The former LSA-R.S. 15:60 provided:
“Any peace officer may, without a warrant arrest a person:
“(1) For the commission of any felony or misdemeanor committed in his presence;
“(2) When such person has committed a felony although not in the presence of the officer;
“(3) When a felony in fact has been committed and he has reasonable cause to believe that such person has committed it;
“(4) When he has reasonable cause to believe that a felony has been committed and reasonable cause to believe that such person has committed it;
“(5) When he has received positive information by written, telegraphic or other authoritative source that another officer holds a warrant for such arrest.”

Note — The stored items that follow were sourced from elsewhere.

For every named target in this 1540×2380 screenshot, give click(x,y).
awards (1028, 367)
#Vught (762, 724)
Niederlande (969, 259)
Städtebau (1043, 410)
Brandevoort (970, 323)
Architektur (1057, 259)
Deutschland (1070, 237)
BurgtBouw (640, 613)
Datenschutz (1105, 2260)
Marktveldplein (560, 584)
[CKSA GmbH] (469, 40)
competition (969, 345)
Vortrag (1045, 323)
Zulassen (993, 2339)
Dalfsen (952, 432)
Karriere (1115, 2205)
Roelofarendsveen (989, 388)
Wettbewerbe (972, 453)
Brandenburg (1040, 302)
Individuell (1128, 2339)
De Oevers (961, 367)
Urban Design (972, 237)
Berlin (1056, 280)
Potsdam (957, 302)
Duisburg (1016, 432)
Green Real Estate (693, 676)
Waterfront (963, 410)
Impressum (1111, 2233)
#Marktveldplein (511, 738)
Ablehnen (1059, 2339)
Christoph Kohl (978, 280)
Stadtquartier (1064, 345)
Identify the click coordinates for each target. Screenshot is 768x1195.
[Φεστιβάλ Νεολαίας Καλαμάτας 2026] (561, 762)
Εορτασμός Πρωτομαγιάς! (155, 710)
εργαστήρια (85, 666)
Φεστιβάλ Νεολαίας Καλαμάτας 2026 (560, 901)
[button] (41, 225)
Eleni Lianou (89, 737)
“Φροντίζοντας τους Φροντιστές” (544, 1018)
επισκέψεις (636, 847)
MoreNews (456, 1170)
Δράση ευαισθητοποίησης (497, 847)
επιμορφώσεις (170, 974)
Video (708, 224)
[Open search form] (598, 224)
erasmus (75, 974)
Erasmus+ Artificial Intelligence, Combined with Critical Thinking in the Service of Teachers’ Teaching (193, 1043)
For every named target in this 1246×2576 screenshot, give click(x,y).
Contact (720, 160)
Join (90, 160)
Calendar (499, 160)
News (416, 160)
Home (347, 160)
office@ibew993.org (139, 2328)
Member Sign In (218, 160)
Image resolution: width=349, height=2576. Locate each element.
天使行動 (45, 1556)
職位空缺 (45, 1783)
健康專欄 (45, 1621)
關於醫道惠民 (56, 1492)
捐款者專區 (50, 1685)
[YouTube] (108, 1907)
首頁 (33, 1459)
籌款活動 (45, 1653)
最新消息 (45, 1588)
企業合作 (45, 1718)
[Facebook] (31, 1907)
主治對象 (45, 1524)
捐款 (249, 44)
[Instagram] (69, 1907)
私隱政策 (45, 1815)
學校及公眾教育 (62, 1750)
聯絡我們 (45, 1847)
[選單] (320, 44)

State v. Hammett, supra at 128 n. 2.

However, it is apparent from the Official Revision Comments following Article 213 that it was the intent of the Legislature, when enacting the existing article, to enlarge the authority of an officer making a misdemeanor arrest. Those comments state that (1) “offense” includes both felonies and misdemeanors and that (2) “By use of the term ‘offense’ in Clause (3), the authority of a peace officer to make arrests for crimes committed out of his presence is broadened to include arrests for misdemeanors as well as felonies.” There can be no clearer expression of legislative intent than the preceding statement. Additionally, in Naquin v. Iberia Parish School Board, 157 So.2d 287, 289 (La.App. 3rd Cir.1963), Judge Tate noted the following rule of statutory construction:

“The deliberate change of substance between the former procedural statute and the present ... article replacing it, is a significant indicia that change from the former procedure was intended.” [citation omitted]

Accordingly, for the reasons stated above, the application is refused.